ABOUT THIS TASK =>
Every line from the one containing "Insert date and time icon" through the end of the listing below goes in the output, exactly and without pictures.

———

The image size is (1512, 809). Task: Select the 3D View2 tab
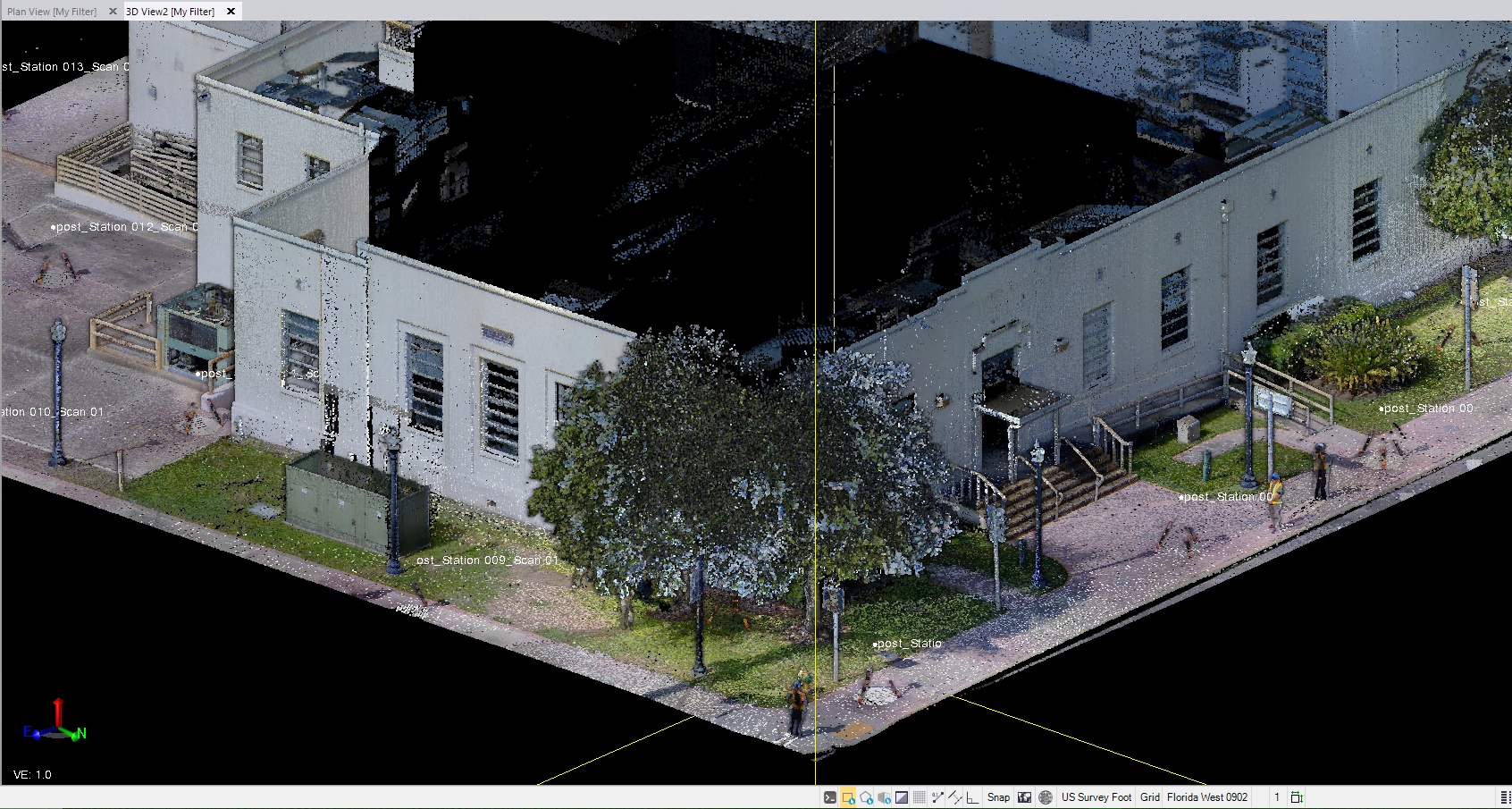coord(171,12)
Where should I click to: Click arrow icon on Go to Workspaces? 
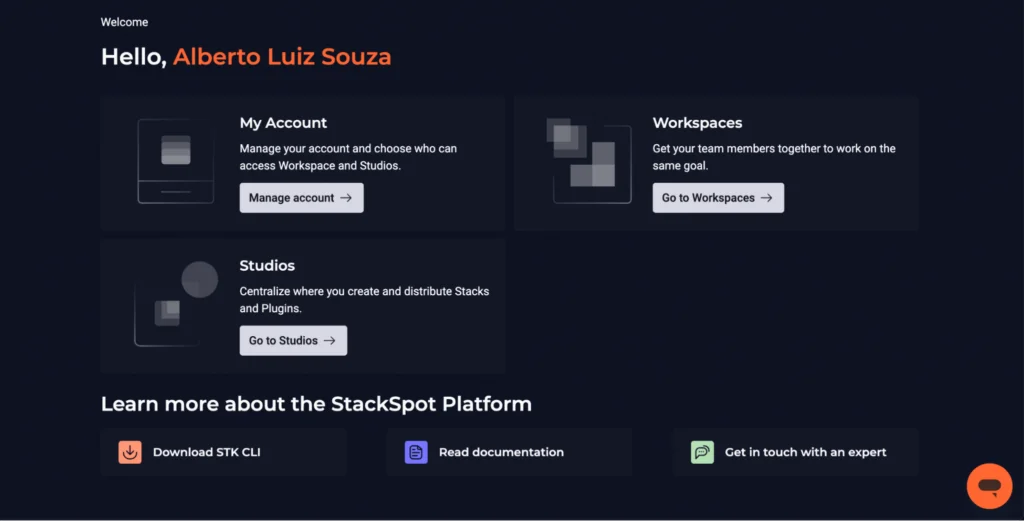pos(767,198)
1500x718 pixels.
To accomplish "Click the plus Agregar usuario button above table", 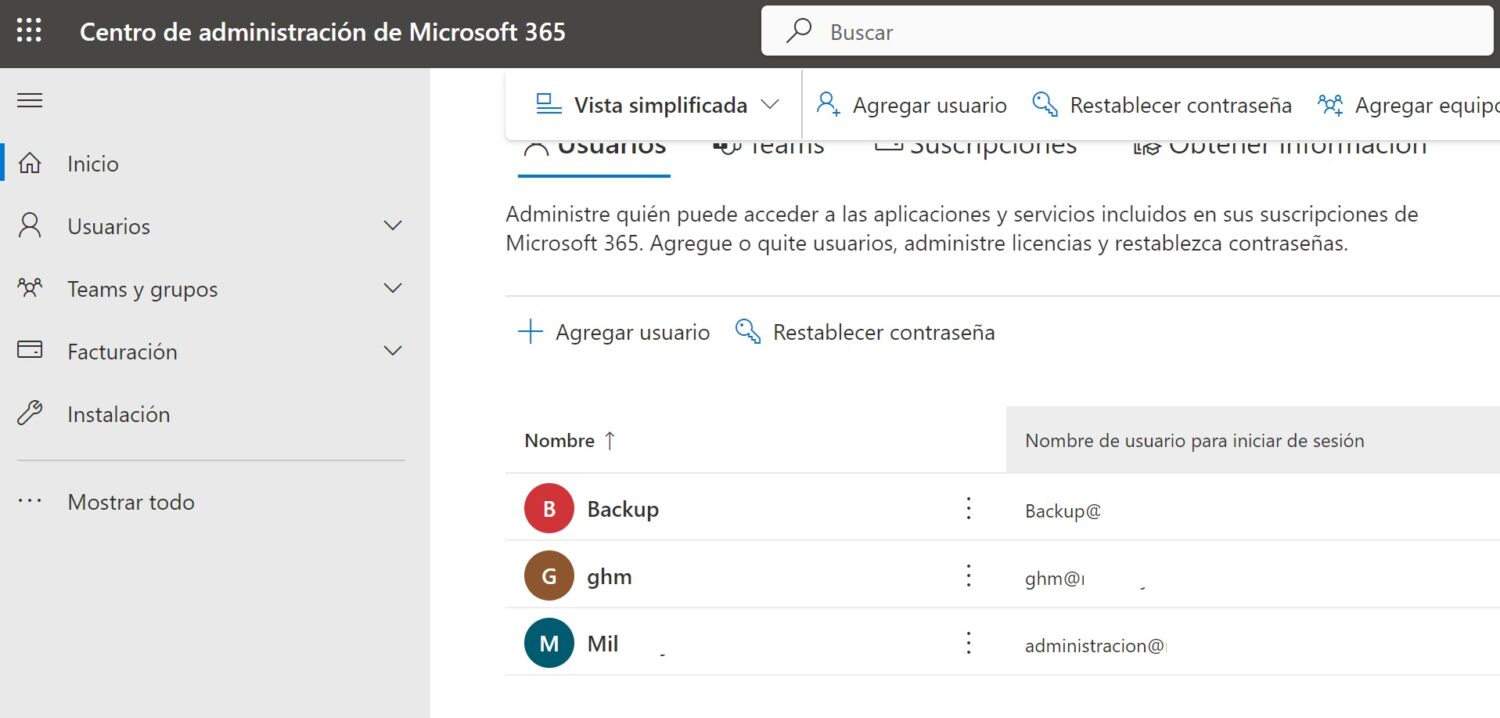I will pyautogui.click(x=613, y=332).
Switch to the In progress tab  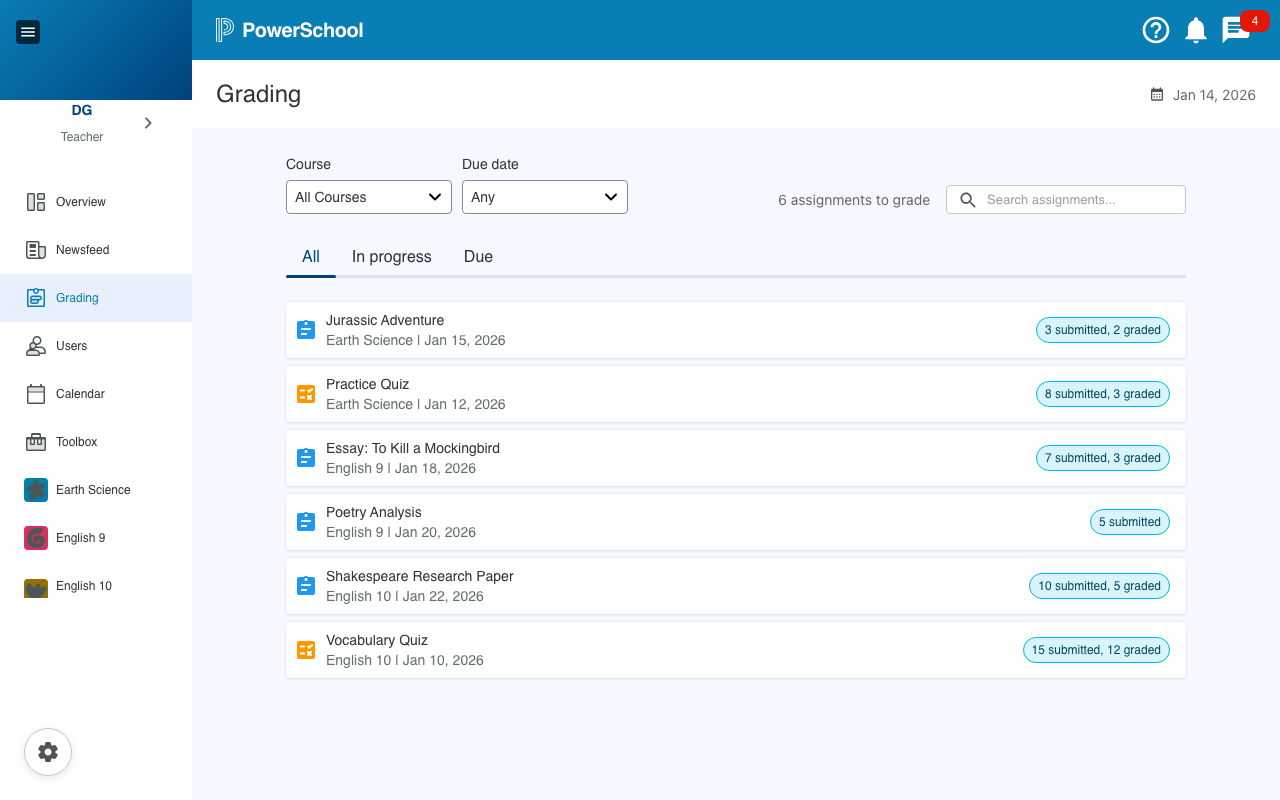point(391,257)

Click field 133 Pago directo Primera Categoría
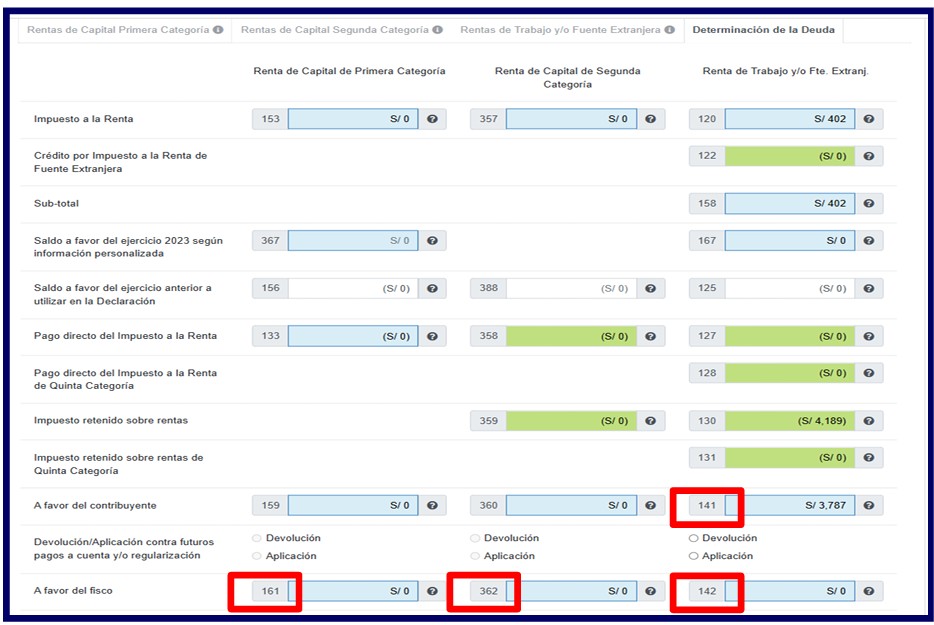coord(352,336)
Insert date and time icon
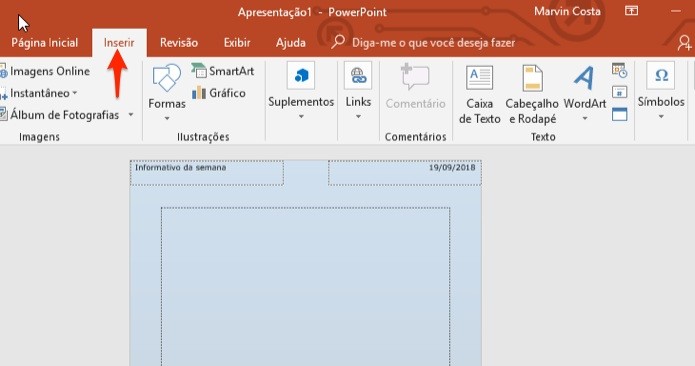The height and width of the screenshot is (366, 695). 620,70

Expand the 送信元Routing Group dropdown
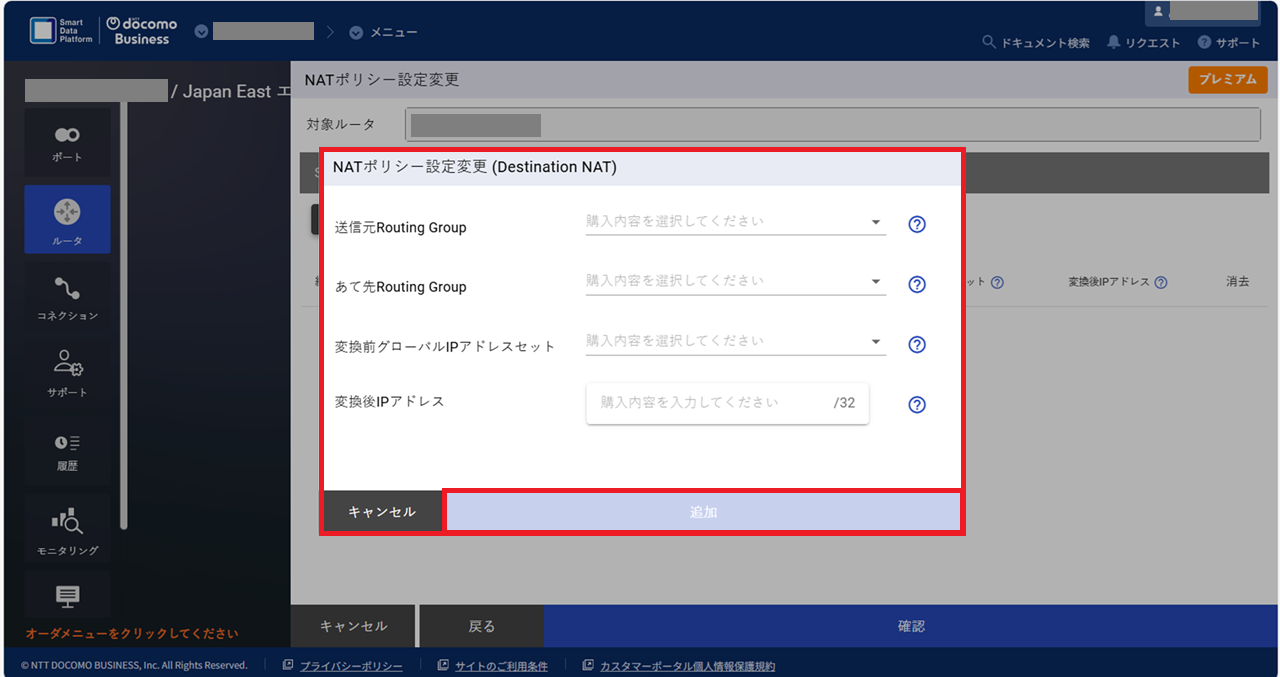click(x=735, y=222)
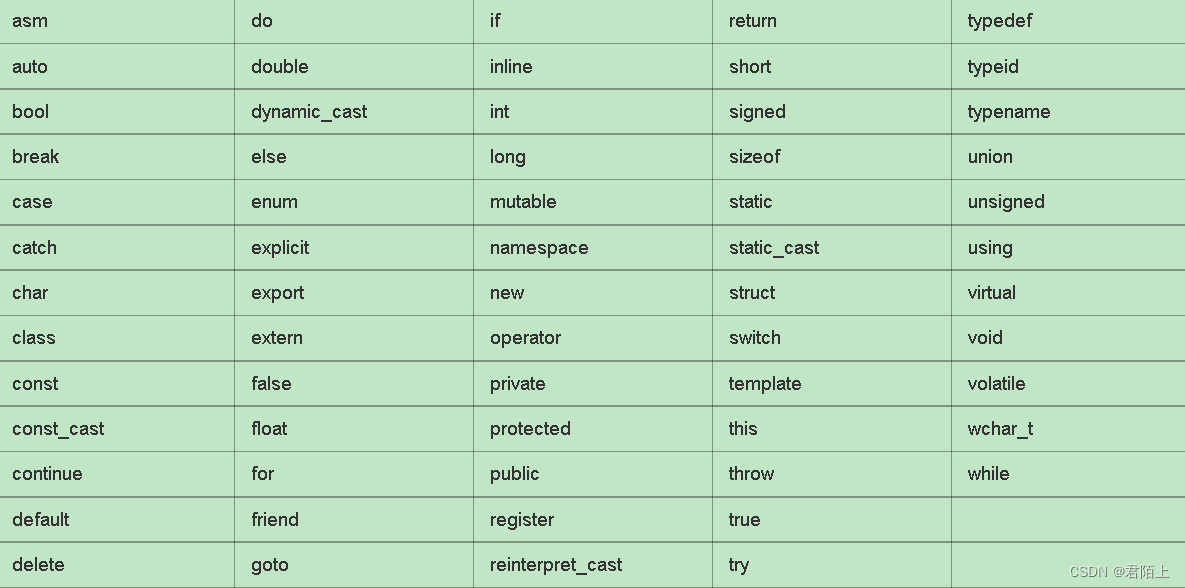Click the 'asm' keyword cell

(x=117, y=20)
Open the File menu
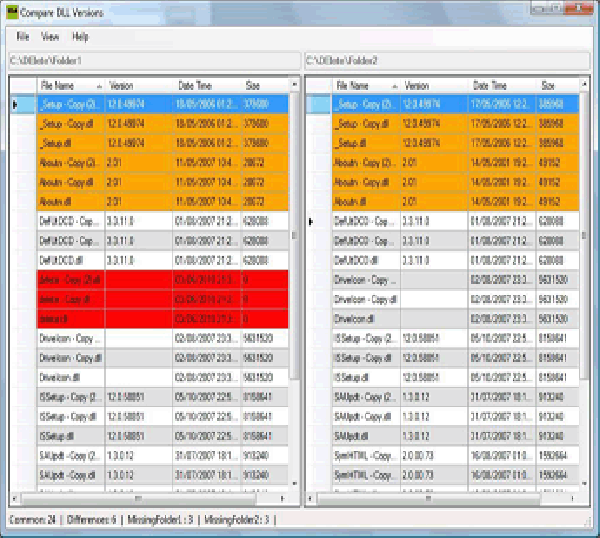This screenshot has width=600, height=538. 22,37
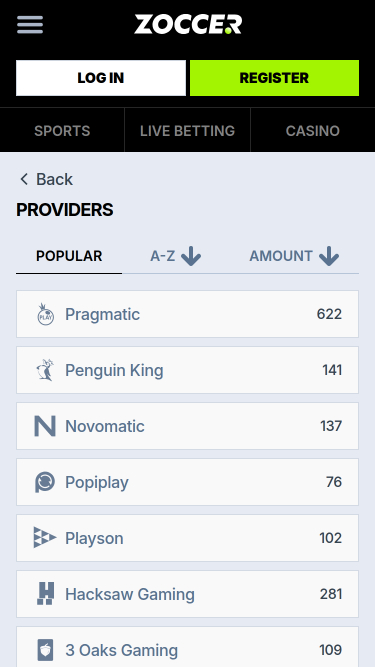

———

ANSWER =>
Insert date and time icon
The height and width of the screenshot is (366, 695). 620,70

Expand the 送信元Routing Group dropdown
click(x=735, y=222)
Click the 'asm' keyword cell

(x=117, y=20)
Open the File menu
This screenshot has width=600, height=538. 22,37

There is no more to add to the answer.